Search code examples
pythonstringpython-3.xmachine-learningstring-matching

how to generate a set of similar strings in python


I am wondering how to generate a set of similar strings based on Levenshtein distance (string edit distance). Ideally, I like to pass in, a source string (i.e. a string which is used to generate other strings that are similar to it), the number of strings need to be generated and a threshold as parameters, i.e. similarities among the strings in the generated set should be greater than the threshold. I am wondering what Python package(s) should I use to achieve that? Or any idea how to implement this?


Solution

  • I think you can think of the problem in another way (reversed).

    • Given a string, say it is sittin.
    • Given a threshold (edit distance), say it is k.
    • Then you apply combinations of different "edits" in k-steps.

    For example, let's say k = 2. And assume the allowed edit modes you have are:

    • delete one character
    • add one character
    • substitute one character with another one.

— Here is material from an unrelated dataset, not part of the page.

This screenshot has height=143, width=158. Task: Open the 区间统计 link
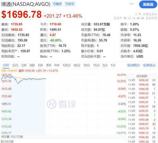[x=134, y=65]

    Then the logic is something like below:

    input = 'sittin'
    for num in 1 ... n:  # suppose you want to have n strings generated
      my_input_ = input
      # suppose the edit distance should be smaller or equal to k;
      # but greater or equal to one
      for i in in 1 ... randint(k): 
        pick a random edit mode from (delete, add, substitute)
        do it! and update my_input_
    

    If you need to stick with a pre-defined dictionary, that adds some complexity but it is still doable. In this case, the edit must be valid.